İnsan düşünebilen, sorgulayabilen, merak eden ve tüm bu özellikler sayesinde öğrenme davranışını gerçekleştirebilen sosyal bir varlıktır ki bu da onu diğer canlılardan farklı kılan en önemli özelliktir. Nitekim hayvanlar hayatlarını devam ettirebilmeleri için gerekli olan becerileri doğuştan bir içgüdü olarak getirmektedir. Fakat insan nefes alma, emme, yutma, göz kırpma gibi bazı refleksler dışında her şeyi öğrenmek zorundadır. Bu zorundalık tarihin ilk zamanlarından günümüze kadar uzanan süreçte insanların hayatta kalabilmeleri, beslenme, avlanma, barınma, korunma gibi temel ihtiyaçlarını karşılayabilmeleri kısacası yaşamlarını devam ettirebilmeleri için sürekli olarak formal ya da informal yollarla öğrenmeye ve kendilerini geliştirmeye sürüklemiştir. İlk zamanlarda temel ihtiyaçları tek başına karşılamakta zorlanan insanlar zaman geçtikçe savunma, avlanma gibi durumlarda daha çok kişiyle daha iyi ve etkili olabildiğini fark etmiş ve topluluklar halinde yaşamlarını devam ettirmeye başlamıştır. Her topluluk ise diğer bir topluluktan etkilenmiş bu durum ise topluluklar arasında sosyalliği artırmıştır. Zaten insan tabiatı itibariyle sosyal bir varlıktır; sosyallik onun içinde kuvvetli bir içgüdü veya eğilim olarak bulunmaktadır (Ergün, 1994).

Temel ihtiyaçların karşılanmasında kolaylık sağlaması amacı ile oluşturulan bu sosyal topluluklar insanların öğrenme faaliyetlerinde de etkili olmuştur. İnsanın doğumundan itibaren başlayan öğrenme süreci, ilk olarak ailede verilen eğitimle başlamış, toplulukların birbirinden etkilenmesi ile artmış, gün geçtikçe yaşanılan çevreye, içinde bulunulan çağa, duruma, ihtiyaca ve gerekliliklere uygun olarak çeşitli öğreticilerle, çeşitli öğrenme materyalleri ile sürekli olarak değişmiş, gelişmiş ve insanlık tarihinden içinde bulunduğumuz bu zamana kadar artarak devam etmekte olan bir süreç olmuştur.

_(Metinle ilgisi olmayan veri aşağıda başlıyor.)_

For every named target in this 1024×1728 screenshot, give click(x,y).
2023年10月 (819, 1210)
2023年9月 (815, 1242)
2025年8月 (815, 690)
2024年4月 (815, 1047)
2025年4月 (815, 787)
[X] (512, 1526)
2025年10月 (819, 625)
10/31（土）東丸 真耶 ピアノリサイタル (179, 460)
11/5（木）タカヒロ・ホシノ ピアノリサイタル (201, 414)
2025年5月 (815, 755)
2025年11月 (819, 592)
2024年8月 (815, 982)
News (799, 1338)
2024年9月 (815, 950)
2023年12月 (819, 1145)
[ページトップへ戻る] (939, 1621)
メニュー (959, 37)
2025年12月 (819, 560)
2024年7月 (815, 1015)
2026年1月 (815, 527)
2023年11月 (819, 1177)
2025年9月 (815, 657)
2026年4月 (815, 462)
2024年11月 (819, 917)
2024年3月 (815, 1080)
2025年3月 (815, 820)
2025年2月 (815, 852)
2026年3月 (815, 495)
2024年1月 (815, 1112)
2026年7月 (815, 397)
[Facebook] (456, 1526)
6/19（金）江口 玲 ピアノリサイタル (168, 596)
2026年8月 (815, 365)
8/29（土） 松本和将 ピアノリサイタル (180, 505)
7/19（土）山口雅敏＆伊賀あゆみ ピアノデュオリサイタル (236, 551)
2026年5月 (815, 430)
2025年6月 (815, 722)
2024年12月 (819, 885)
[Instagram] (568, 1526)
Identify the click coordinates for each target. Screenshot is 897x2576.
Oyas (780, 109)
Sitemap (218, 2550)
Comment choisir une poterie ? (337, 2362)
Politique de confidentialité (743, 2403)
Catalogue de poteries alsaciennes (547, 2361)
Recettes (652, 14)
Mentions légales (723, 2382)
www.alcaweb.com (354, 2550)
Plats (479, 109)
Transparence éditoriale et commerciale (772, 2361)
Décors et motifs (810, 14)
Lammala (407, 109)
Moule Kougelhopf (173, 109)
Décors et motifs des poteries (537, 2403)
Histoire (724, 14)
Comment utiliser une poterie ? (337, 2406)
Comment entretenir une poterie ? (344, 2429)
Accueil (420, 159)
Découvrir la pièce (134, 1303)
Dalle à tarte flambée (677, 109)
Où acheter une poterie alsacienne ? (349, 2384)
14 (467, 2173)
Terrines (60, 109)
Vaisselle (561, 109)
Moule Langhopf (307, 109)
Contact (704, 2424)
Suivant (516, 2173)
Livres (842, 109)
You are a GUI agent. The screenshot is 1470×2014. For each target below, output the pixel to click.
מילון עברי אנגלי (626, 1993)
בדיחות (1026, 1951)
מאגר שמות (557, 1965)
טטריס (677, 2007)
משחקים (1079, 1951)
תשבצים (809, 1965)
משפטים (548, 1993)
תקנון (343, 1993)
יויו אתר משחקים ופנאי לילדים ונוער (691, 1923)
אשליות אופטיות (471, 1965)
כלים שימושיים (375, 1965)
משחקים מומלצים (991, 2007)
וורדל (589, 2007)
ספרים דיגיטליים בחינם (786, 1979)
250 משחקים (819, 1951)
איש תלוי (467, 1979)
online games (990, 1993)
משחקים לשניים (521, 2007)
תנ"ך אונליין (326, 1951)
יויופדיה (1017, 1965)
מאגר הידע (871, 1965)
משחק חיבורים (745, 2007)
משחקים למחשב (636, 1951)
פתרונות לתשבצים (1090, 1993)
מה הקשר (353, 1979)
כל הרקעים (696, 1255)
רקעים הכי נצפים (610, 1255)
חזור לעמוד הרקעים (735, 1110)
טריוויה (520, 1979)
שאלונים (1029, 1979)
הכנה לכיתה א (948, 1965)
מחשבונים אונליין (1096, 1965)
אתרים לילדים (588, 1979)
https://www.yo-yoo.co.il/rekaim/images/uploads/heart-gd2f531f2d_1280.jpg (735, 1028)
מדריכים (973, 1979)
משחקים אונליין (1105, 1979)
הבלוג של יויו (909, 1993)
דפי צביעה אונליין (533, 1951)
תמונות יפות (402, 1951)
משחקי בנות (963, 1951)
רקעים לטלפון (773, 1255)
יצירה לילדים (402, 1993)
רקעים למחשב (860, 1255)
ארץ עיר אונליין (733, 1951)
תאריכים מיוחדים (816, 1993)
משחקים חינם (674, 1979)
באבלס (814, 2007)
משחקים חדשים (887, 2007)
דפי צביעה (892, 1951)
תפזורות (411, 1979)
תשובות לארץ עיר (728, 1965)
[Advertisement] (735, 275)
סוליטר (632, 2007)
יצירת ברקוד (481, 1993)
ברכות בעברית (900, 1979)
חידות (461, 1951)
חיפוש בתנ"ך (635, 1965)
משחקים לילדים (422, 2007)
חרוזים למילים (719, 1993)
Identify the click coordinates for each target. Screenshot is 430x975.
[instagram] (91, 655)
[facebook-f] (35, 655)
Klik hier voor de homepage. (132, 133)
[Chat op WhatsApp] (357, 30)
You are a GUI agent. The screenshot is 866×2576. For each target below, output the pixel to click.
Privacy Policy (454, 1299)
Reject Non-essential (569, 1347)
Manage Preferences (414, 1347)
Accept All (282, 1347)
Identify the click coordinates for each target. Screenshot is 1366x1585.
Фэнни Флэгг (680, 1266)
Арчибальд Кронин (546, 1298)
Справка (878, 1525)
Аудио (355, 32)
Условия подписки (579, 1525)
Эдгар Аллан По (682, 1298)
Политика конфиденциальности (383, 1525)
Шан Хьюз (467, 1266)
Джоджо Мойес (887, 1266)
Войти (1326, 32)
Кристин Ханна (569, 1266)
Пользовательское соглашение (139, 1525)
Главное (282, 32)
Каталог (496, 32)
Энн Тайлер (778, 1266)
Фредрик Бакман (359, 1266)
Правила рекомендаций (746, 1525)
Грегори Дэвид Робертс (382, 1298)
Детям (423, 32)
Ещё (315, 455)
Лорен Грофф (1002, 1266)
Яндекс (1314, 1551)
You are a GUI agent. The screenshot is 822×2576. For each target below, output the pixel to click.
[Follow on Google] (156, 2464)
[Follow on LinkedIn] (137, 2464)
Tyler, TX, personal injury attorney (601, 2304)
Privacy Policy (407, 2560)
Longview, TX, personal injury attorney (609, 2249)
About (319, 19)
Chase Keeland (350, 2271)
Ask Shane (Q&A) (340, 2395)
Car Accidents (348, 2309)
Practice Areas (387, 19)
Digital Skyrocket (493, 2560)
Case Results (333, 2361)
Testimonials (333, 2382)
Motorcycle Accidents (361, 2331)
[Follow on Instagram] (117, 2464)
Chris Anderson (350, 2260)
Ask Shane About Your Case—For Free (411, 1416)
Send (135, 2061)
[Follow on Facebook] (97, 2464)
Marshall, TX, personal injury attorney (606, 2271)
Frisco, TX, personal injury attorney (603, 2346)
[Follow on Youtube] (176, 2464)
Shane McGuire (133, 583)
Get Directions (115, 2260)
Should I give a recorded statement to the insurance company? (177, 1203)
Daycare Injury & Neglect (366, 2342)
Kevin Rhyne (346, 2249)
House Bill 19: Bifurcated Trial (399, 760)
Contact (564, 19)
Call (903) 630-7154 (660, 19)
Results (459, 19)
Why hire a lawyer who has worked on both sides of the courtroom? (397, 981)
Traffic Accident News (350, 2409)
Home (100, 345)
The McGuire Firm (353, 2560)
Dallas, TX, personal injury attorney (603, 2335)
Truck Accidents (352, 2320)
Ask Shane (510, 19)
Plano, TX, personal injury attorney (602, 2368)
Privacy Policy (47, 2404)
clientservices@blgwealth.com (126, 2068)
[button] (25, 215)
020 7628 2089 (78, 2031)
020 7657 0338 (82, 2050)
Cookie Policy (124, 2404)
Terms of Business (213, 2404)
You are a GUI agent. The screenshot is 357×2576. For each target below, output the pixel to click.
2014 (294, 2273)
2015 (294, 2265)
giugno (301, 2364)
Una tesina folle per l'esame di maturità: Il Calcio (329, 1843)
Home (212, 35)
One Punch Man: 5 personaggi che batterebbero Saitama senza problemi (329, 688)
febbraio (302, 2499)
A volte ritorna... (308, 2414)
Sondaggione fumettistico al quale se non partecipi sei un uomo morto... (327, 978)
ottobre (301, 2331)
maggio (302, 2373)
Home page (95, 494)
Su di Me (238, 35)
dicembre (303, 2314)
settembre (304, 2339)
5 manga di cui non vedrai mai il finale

Bu süreç içerisinde toplumlar, çeşitli zaman ve çeşitli alanlarda öğrenme sağlamış, birçok icat yapmış, bilgiler üretmiş, kendilerini ve toplumlarını geliştirmiştir. İnsanlığın milyonlarca yıllık bir geçmişi vardır ve bu geçmiş içinde insanlığı bugüne ulaştıran birçok maddî ve manevî buluşlar, sistemler

(18)

ve düzenler ortaya çıkartılmıştır (Ergün, 1994). Bu buluşlar, icatlar ve aslında teknoloji insanın varoluşuyla birlikte başlamış içinde bulunan çağlara göre farklılık göstermiş, gelişerek, değişerek ve birbirlerini etkileyerek günümüze kadar süregelmiştir. Mağaralarda yer alan çizimler, doğal ve insan yapımı süs eşyaları ve yiyecek saklama kapları (çanak, küp, kupa vb.) gibi ilk çağlardan beri insanlığın maddi-manevi kültürünü oluşturan her yöntem ve ürün günümüzde ulaşılan teknoloji birikiminin köklerinde yer almıştır (Aksoy, 2003). Örneğin tarım toplumlarında kullanılan delici, kesici aletler önemli bir yer taşırken sanayi toplumlarında bu aletler gelişmiş yerini makineleşmeye bırakmış, sanayi toplumundaki bu gelişim ve elektriğin bulunması ise teknolojinin gelişmesi ve yaygınlaşmasında bir öncü olmuştur. İçinde bulunduğumuz bilgi toplumunda ise bilgisayarlar ve İnternet hayatımızın her alanını etkisi altına alan teknolojiler olmuş, bu teknolojiler farklı kıta, farklı ülke, farklı cinsiyet, farklı yaş grubu fark etmeksizin geniş bir kitleye ulaşmayı başararak tüm dünyayı etkisi altına almıştır. Hatta öyle ki 19. ve 20. yüzyıl için demiryolları, petrol ve otomobil ne ise bilgi teknolojisi de bilgi çağı için aynı şeyi ifade etmektedir (Barutçugil, 2002: 26).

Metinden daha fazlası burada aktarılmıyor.